Pasiteles created an ivory statue of Jupiter for the temple of Metellus and made statues for the temple of Juno in the portico of Octavia, earning prestigious public commissions that placed his art in significant religious sites in Rome. Writer Varro noted that Pasiteles always made a clay model before crafting a statue, showing a methodical and thoughtful approach to sculpture.
Besides sculpting, Pasiteles was an important writer. He wrote five books on notable sculptures and metalwork from around the world, referred to by Pliny as quinque volumina nobilium operum in toto. Pliny, who used Pasiteles as a source for his own Natural History, saw him as a more trustworthy expert on silverwork than Xenocrates or other earlier writers. Although these books are lost, they show Pasiteles engaged with art as both a creator and a scholar.
Pliny sometimes alternates between calling him Pasiteles and Paxiteles, which has occasionally led to confusion with the earlier Athenian artist Praxiteles. Despite this spelling inconsistency in ancient texts, modern scholars recognize Pasiteles as an important figure in understanding how Greek artistic styles influenced Roman culture during the late Republic.
Before Fame
The early life of Pasiteles is a mystery, as ancient texts focus more on his achievements than his background or education.

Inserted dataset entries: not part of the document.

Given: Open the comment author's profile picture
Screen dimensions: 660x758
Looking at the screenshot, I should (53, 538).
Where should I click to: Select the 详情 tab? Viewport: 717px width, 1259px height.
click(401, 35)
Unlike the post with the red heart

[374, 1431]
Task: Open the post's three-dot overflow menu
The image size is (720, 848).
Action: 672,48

What is known is that he was born in Magna Graecia, a group of Greek colonial cities across southern Italy and Sicily, where Greek cultural traditions remained strong during the Roman period. This would have exposed him to Greek artistic techniques and the well-known sculptures that influenced his later writings.
By the first century BC, Rome was the leading power in the Mediterranean, and wealthy Romans were eager to acquire Greek art or high-quality replicas to decorate their homes, temples, and public areas. As a sculptor trained in Magna Graecia, well-versed in Greek art but working in the Roman world, he was ideally situated to fulfill this demand. His Roman citizenship points to a significant reputation, likely recognized officially before or during his most notable commissions.
Key Achievements
- Founded the Pasitelean school of Neo-Attic sculpture, whose output included pupils Stephanus and Menelaus
- Authored five books cataloguing celebrated works of sculpture and chased metalwork from across the ancient world
- Created an ivory statue of Jupiter for the temple of Metellus in Rome
- Produced sculptures for the temple of Juno in the portico of Octavia
- Granted Roman citizenship in recognition of his standing as an artist and intellectual
Did You Know?
- 01.Pliny records that Pasiteles never produced a finished sculpture without first creating a clay model, a practice noted by his Roman contemporary Varro as a defining habit.

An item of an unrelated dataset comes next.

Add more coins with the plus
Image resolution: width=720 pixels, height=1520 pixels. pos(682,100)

- 02.While working on a sculpture near the docks in Rome, Pasiteles reportedly came dangerously close to a lion that had escaped from a cage, an anecdote preserved in ancient sources to illustrate either his courage or his single-minded concentration.
- 03.Pliny considered Pasiteles a more authoritative source on chased silverwork than Xenocrates, who was himself regarded as a leading ancient writer on the subject.
- 04.His name appears in Pliny's Natural History under two different spellings, Pasiteles and Paxiteles, causing occasional confusion with the famous fourth-century BC Athenian sculptor Praxiteles.
- 05.His five-volume survey of celebrated sculptures and metalwork from across the ancient world, though entirely lost today, was one of the most ambitious art-historical projects known from antiquity.